アオリイカは、イカの王様と呼ばれることもある高級食材として知られていますが、身近なイカでもあります。
秋の海を堤防から覗くと、小さいアオリイカが仲良く群れて泳いでいるのを見ることができます。春には成長した大型のアオリイカも産卵のために浅い場所の海藻などに寄ってきます。
アオリイカは一生の多くの時間を岸の近くで過ごす“沿岸性”のイカです。岸から離れた海に住む外洋性のイカが多い中、アオリイカは私たちの身近で生活するご近所さんなのです。
そして、岸の近くにいるということは漁業と釣りの対象になりやすいということでもあります。
以前は漁師さんがお手製のエギを使って釣りをしていました。しかし、ヤマリアが趣味として楽しむ釣り人用のエギの販売を始めると、アオリイカ釣りは手軽に狙える高級魚として瞬く間に人気となりました。
当時ヤマリアが、エギを使ったアオリイカ釣りのことを“エギング”と命名し、今では日本全国、そして世界の海で広まっています。
日本発!漁師の伝統漁具から進化した疑似餌。

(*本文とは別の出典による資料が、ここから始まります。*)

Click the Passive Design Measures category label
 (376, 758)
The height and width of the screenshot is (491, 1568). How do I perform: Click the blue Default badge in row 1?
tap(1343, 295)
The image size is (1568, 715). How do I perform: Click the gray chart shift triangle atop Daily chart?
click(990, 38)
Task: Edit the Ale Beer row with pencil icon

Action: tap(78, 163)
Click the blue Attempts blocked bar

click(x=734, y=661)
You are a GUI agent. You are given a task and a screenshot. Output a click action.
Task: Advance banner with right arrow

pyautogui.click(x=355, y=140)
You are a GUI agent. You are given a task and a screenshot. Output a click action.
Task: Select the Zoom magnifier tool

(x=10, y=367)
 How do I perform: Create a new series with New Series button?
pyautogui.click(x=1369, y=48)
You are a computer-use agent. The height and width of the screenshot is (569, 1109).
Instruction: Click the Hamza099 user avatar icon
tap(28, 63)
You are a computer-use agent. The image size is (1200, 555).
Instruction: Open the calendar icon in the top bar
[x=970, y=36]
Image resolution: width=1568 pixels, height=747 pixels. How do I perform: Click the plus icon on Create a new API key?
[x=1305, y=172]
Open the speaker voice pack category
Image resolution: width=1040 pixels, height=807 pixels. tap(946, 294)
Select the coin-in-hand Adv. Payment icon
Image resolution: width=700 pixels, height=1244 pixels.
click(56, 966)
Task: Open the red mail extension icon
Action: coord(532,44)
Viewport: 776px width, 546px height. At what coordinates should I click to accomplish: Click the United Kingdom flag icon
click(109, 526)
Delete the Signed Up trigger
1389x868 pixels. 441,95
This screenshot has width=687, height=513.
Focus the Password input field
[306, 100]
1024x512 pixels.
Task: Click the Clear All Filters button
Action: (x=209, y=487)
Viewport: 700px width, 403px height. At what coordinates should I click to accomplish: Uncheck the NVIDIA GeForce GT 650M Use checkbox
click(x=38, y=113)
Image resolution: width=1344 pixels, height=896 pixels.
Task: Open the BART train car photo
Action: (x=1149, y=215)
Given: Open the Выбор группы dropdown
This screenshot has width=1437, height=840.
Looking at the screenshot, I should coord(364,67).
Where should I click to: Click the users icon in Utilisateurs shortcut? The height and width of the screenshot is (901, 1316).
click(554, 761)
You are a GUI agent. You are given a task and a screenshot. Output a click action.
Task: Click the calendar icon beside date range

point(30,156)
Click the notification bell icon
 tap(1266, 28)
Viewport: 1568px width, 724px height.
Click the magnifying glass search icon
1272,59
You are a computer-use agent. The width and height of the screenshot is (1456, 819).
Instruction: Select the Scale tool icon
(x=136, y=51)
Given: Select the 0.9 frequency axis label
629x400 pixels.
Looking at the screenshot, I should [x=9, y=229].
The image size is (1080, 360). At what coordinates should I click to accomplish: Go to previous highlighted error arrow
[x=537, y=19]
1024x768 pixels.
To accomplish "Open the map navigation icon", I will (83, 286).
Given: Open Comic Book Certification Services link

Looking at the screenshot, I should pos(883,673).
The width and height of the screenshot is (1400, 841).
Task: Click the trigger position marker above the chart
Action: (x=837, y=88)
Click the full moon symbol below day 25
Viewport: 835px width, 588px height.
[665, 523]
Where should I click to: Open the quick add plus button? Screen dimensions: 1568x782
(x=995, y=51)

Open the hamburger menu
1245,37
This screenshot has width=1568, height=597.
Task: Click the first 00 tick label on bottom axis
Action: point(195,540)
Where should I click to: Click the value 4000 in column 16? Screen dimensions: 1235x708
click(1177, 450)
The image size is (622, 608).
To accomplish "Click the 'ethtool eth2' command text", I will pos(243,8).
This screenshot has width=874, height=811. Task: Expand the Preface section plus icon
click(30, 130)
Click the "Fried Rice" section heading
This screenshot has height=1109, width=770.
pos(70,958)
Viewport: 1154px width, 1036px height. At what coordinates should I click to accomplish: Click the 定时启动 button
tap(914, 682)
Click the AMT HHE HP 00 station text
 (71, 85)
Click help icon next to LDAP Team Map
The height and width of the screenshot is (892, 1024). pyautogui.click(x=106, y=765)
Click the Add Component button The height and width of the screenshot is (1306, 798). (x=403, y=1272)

侍も楽しんでいた?
江戸時代、九州の薩摩地方が発祥とされているエギ。夜に漁をしていた船が松明(たいまつ)の燃え殻が海へ落ちた時、それにイカが抱き着いたことがエギの起源とされています。
エギでの釣りは、侍など身分の高い人の高尚な遊びだったとも言われています。
最初は小魚の姿に似せたタイプもありましたが、徐々に現在のような長細いエビ型になり、エギングは今や日本だけでなく、世界中で楽しまれている釣りへと発展しています。
アオリイカは、知れば知るほど奥が深く、釣れば釣るほど魅了されるターゲットです。 海辺の散歩ついでにエギを投げてみるだけでも、新しい発見があるはず。
エギングを通して、「自然との駆け引き」「釣る楽しみ」「味わう幸せ」をすべて体験してみませんか?